E. This RECONCILE will run much faster on big files.

Alice wonders if her code extends to reconciling more than two file systems. Consider 3 hosts (A, B, and C) that all have an identical copy of a file f , and the following sequence of events:

• at noon B modifies file f
• at 1 pm B reconciles with A
• at 2 pm C modifies f
• at 3 pm B reconciles with C
• at 4 pm A modifies f
• at 5 pm B reconciles with A

Assume that B has two distinct fsinfo databases, one used for reconciling with A and one for reconciling with C.

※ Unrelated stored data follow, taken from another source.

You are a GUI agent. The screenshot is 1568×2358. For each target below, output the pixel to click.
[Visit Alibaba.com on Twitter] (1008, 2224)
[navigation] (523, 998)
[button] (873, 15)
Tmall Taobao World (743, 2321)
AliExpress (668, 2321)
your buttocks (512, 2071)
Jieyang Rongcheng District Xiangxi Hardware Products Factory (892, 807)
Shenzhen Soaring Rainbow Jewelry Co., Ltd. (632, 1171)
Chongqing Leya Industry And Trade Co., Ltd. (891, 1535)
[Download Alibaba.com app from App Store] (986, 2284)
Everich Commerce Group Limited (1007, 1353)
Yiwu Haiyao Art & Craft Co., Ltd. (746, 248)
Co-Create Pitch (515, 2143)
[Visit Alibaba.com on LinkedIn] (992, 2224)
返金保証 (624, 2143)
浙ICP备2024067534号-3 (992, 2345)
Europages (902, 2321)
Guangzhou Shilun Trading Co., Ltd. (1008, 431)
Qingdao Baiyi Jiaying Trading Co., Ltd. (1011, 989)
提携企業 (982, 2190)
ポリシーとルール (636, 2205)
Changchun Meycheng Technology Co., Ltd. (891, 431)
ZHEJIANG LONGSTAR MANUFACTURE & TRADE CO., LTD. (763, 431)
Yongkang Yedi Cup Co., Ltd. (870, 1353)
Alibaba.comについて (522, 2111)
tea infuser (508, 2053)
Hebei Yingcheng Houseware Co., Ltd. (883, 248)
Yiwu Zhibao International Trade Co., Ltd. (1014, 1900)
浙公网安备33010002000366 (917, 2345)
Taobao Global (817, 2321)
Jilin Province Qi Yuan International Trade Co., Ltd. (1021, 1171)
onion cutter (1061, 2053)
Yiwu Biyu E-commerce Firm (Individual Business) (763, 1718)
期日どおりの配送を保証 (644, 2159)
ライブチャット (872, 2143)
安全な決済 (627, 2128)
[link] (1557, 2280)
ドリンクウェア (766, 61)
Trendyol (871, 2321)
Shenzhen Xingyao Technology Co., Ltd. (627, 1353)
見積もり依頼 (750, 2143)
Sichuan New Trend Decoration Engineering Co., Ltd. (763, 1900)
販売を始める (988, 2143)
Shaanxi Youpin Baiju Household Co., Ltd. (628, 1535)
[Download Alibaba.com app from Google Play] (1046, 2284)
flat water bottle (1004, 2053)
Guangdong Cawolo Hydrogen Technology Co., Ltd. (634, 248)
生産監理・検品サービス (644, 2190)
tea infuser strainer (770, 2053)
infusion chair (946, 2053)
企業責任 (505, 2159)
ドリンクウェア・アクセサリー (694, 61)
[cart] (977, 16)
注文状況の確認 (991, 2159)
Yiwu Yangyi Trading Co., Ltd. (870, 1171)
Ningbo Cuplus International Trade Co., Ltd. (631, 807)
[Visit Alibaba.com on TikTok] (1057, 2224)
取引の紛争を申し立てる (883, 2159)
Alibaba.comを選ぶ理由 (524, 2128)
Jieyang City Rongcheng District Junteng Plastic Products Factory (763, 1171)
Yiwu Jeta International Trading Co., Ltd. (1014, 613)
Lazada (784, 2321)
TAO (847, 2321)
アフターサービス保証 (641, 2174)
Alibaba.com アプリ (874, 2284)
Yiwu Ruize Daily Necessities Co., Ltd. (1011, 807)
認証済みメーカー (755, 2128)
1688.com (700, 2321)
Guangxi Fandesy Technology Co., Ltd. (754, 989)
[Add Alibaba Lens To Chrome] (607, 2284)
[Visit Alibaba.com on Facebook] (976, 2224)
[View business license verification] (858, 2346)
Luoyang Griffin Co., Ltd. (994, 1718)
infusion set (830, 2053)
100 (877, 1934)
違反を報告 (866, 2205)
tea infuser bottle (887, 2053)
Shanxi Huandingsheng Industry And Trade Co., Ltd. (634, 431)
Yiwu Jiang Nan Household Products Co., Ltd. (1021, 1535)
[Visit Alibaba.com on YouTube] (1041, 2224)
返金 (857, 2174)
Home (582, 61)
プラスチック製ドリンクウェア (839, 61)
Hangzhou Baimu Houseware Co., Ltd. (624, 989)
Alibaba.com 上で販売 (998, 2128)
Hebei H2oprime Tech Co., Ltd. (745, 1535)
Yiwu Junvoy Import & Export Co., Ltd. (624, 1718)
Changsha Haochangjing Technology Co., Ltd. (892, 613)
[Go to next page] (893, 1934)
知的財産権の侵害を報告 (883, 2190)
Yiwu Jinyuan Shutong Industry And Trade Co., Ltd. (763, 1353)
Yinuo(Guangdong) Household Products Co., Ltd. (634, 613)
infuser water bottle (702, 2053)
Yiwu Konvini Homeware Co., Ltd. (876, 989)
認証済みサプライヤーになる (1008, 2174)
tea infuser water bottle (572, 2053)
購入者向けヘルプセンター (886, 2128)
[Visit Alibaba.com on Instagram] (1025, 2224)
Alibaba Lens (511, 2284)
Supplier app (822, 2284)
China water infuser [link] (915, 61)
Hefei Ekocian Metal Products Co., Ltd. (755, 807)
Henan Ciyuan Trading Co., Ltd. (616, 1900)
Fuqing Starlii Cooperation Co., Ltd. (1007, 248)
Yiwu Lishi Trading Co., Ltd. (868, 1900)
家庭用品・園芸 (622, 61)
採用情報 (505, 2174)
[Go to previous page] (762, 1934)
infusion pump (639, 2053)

Q25.7 Which of the following statements are correct, given this sequence of events and Alice's implementation of RECONCILE ?

A. If the conflict at 3 pm is reconciled in favor of B's copy, then RECONCILE will not report a conflict at 5 pm.
B. If the conflict at 3 pm is reconciled in favor of C's copy, then RECONCILE will report a conflict at 5 pm.
C. If the conflict at 3 pm is resolved by a modification to f that merges B's and C's versions, then RECONCILE will report a conflict at 5 pm.
D. If the conflict at 3 pm is resolved by removing f from B and C, then RECONCILE will not report a conflict at 5 pm.

Problem Set 26: JailNet\(^*\)

\(^*\) Credit for developing this problem set goes to Stephen A. Ward.

1998–2–7…14

(Some Chapter 1, but mostly Chapter 5)

The Computer Crimes Correction Facility, a federal prison for perpetrators of information-related crimes, has observed curious behavior among their inmates. Prisoners have discovered that they can broadcast arbitrary binary strings to each other by banging cell bars with either the tops or bottoms of their tin cups, making distinct sounds for "0" and "1". Since such sounds made in any cell can typically be heard in every other cell, they have devised an Ethernet-like scheme for communicating varying-length packets among themselves.

The basic communication scheme was devised by Annette Laire, a CCCF lifer convicted of illegal exportation of restricted information when the GIF she emailed to her cousin in El Salvador was found to have some bits in common with a competent cryptographic algorithm.

Annette defined the following basic communication primitive:

procedure SEND (message, from, to)
    BANG (ALL_ONES)                         // Start with a byte of eight 1’s
    BANG (to)                               // destination inmate number
    BANG (from)                             // source inmate number
    BANG (message)                          // the message data
    BANG (CHECKSUM ({to, from, message}))   // Checksum of whole message

where the operation BANG (data) is executed by banging ones tin cup to signal the sequence of bits corresponding to the specified null-terminated character string, including the zero byte at its end. The special string ALL_ONES sent initially has a single byte of (eight) 1 bits (followed by the terminating null byte). The high-order bit of each 8-bit character (in to , from , message , and the result of CHECKSUM ) is zero.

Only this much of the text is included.